Learning how to design wearables will be an exciting challenge for user experience practitioners. Designers need to consider use cases that span both the digital and physical worlds, and figure out how best to meld the two. Information is our new material to build with, as pliable as clay in the hands of talented designers and developers.
Designers already have a pretty good handle on the digital aspects of wearables. If the device has a small screen, many of the same techniques and heuristics that are used to create digital experiences on mobile phones can be applied. However, many wearable devices do not have that screen so their users have to get information from the device in other ways. LEDs, haptics, and even sound can play a part in letting the user know what the device is up to.
Though the interface may differ, a core trait of wearables is that nearly all have some kind of cloud-based service that is an integral part of the user experience. Many devices now come with a companion mobile app that allows users to configure the device and provide much more involved access to the functions of the physical device. Many devices can completely forego any kind of screen by moving complex inputs and output to the companion device. Since the device is pushing data at the smart-phone, it's a short step to getting that data over the Internet and making it accessible over the web.
In fact, it can be argued that the service is significantly more important than the device itself. For example, I have a number of devices that I interact with in my daily life that can play music from my personal collection. That collection lives in the Amazon cloud and has grown over the years, and it's the access to that music that is important to me, rather than the physical device that happens to access it. I can always buy another Echo, but losing my collection of college bootlegs would be devastating!
Designing the physical device is a multidisciplinary endeavor because factors of branding, ergonomics, and industrial design must be considered as well as aesthetics and context.
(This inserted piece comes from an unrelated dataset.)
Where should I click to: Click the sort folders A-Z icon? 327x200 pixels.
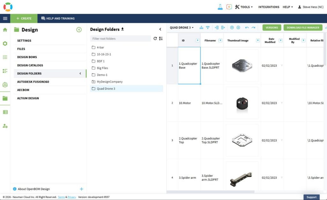pyautogui.click(x=161, y=38)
A medical device needs to safely provide information or treatment, yes, but it also must do so in a way appropriate for the user. Understanding the psychology of a device — especially one that directly touches a patient — is essential. In terms of context, designers need to ensure that the design accommodates the environment, whether that's the ER, OR, or any other clinical setting.
FDA Takes Notice
Perhaps the most exciting thing about the medical portion of the IoT market involves changes coming to the industry courtesy of the 21st Century Cures Act of 2016. As part of this legislation, the Food and Drug Administration (FDA) has established processes to help reduce the time to market for new medical devices the agency classifies as Class 1, or low-risk, devices.
To provide guidance and help companies that develop medtech navigate this shifting landscape, FDA released “Changes to Existing Medical Software Policies Resulting from Section 3060 of the 21st Century Cures Act.” This important document explains some of the agency's current thinking in regard to devices and medical-related software systems. FDA's “Digital Health Innovation Action Plan” document further describes this shift in thinking and outlines a plan that allows nine major companies to become precertified to market these low-risk devices with minimal FDA review.4 So look for a whole slew of new wearable medtech in the coming months and years.
As the IoT becomes ingrained in modern life, wearables offer convenient and clever ways to improve people's lives, whether by diagnosing illness, providing treatment, or simply by making the user more aware of health-related metrics. As designers, our job is to make that tech appealing and easy to use. This way, everyone gets to feel like a superhero.